━━━ INFORMATION GIVEN ━━━
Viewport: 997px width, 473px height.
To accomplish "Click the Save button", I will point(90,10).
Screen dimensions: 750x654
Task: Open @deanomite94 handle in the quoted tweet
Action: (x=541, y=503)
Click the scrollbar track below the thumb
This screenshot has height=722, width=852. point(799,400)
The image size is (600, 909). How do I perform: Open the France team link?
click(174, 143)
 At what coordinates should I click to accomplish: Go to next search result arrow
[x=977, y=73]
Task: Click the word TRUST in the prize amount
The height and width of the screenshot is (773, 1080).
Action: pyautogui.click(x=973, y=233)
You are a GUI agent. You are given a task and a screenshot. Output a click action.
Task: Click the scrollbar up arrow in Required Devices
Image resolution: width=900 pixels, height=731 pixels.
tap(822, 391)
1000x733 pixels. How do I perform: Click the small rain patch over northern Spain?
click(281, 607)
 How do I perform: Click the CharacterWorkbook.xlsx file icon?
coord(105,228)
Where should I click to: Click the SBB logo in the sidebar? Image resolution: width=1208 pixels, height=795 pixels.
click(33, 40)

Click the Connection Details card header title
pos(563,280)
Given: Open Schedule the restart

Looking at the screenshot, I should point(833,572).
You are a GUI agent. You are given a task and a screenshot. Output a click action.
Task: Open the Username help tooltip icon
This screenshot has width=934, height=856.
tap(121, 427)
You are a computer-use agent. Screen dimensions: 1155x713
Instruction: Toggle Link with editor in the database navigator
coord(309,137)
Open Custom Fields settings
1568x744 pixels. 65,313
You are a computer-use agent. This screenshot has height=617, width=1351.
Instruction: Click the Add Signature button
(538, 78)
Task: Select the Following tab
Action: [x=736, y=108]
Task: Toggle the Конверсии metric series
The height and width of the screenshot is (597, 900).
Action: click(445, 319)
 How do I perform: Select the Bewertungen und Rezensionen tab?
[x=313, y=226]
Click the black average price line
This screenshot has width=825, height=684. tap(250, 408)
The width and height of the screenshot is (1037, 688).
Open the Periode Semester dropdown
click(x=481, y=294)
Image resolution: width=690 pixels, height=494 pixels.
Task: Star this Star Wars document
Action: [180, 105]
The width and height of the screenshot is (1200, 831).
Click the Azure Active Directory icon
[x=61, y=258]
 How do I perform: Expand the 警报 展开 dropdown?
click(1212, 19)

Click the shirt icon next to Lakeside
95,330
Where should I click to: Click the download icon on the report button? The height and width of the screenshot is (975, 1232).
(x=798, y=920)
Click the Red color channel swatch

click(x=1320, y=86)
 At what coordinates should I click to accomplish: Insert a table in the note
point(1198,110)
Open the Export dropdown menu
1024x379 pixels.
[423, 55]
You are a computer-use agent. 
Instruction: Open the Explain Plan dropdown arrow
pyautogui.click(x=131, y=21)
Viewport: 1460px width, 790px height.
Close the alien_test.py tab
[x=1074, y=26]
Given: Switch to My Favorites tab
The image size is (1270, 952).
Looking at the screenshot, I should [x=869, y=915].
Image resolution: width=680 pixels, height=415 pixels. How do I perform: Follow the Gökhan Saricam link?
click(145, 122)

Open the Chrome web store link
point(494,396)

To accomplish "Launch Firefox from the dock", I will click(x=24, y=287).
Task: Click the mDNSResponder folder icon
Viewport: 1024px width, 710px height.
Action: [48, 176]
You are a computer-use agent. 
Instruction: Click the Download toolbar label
━━━
- EXERCISE PROMPT -
Please give the stretch of lines from the start of the records through the one containing "click(281, 607)" as a Markdown table with the columns Row and Line, leaving out any blank lines.

- FINISHED TASK -
| Row | Line |
|---|---|
| 1 | Viewport: 997px width, 473px height. |
| 2 | To accomplish "Click the Save button", I will point(90,10). |
| 3 | Screen dimensions: 750x654 |
| 4 | Task: Open @deanomite94 handle in the quoted tweet |
| 5 | Action: (x=541, y=503) |
| 6 | Click the scrollbar track below the thumb |
| 7 | This screenshot has height=722, width=852. point(799,400) |
| 8 | The image size is (600, 909). How do I perform: Open the France team link? |
| 9 | click(174, 143) |
| 10 |  At what coordinates should I click to accomplish: Go to next search result arrow |
| 11 | [x=977, y=73] |
| 12 | Task: Click the word TRUST in the prize amount |
| 13 | The height and width of the screenshot is (773, 1080). |
| 14 | Action: pyautogui.click(x=973, y=233) |
| 15 | You are a GUI agent. You are given a task and a screenshot. Output a click action. |
| 16 | Task: Click the scrollbar up arrow in Required Devices |
| 17 | Image resolution: width=900 pixels, height=731 pixels. |
| 18 | tap(822, 391) |
| 19 | 1000x733 pixels. How do I perform: Click the small rain patch over northern Spain? |
| 20 | click(281, 607) |